De placeres está hecha la vida, de enormes, jugosos y fortificantes placeres!
No, no todo es en la comida, aunque en gran medida de ahi se obtiene la energía para completar en armonía una charla entre amigas.
Y es en esta actividad cuando mi dicha se extiende hacia todo comensal, porque sin importar si lo que comes es un manjar, con el simple hecho de escuchar una anécdota o miles más, lo que ingieras será oro para el paladar.
Hoy fue un día de gran placer, deleitarme en el desayuno y la comida de buenas amistades, de perspectivas amenas, diferentes, ingeniosas y confidentes.
Doy gracias por días como hoy, cuando después de la tormenta y de enfrentar demonios y dragones (que lejos de ser inverosímiles, o irreales, son mucho mas que eso, son la otra mitad de lo que nos compone, solo que los ocultamos detrás de los telones), llega una tranquilidad que nos permite apreciar el fondo del agua; y ya no es turbia ni revuelta, ya se perciben los colores, y esos demonios y dragones, son solo la reducción de tantos sinsabores.
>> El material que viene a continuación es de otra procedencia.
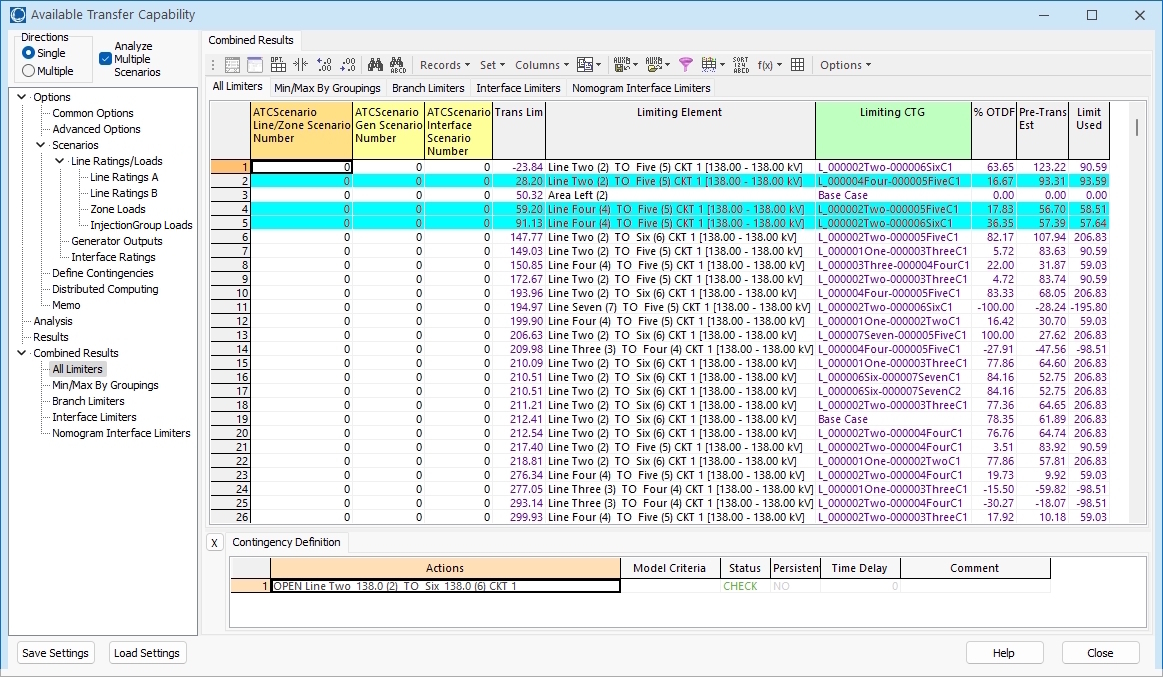This screenshot has width=1163, height=677.
Task: Click the auto-size column widths icon
Action: [300, 65]
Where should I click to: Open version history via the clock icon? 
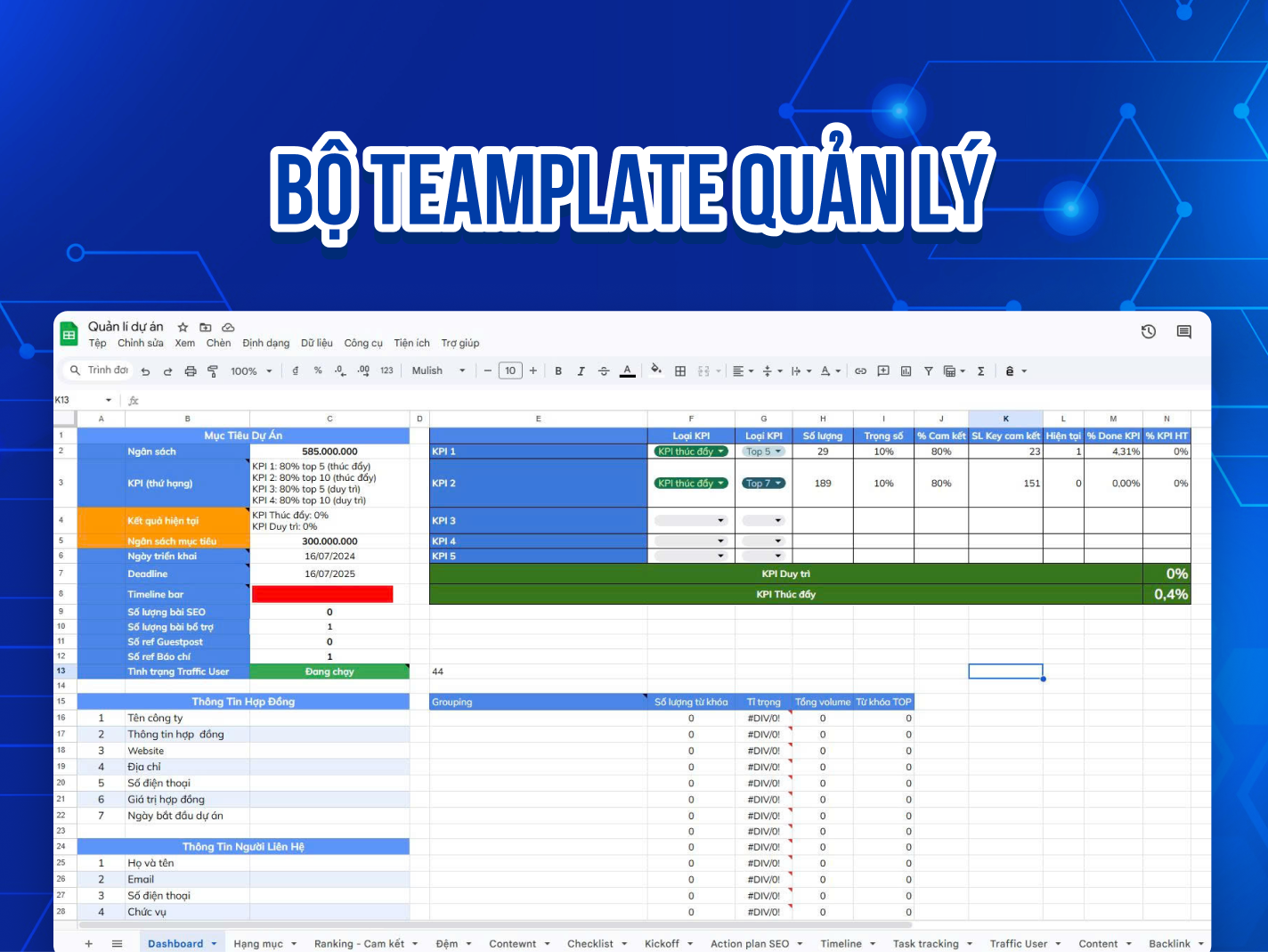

Diminutos, insignificantes, ahora se ven, su presencia no me aterra pues ahora se como me he de defender; una buena dosis de risas, mutuos halagos y caras de complicidad, llenan mi vida mas que el pastel de queso que no me llegué a terminar.
Amigas, gracias! Dios pensó en todo cuando las puso cerca de mi, y ruego al cielo para tenerlas siempre y brindarles mi apoyo cada vez que lo lleguen a requerir.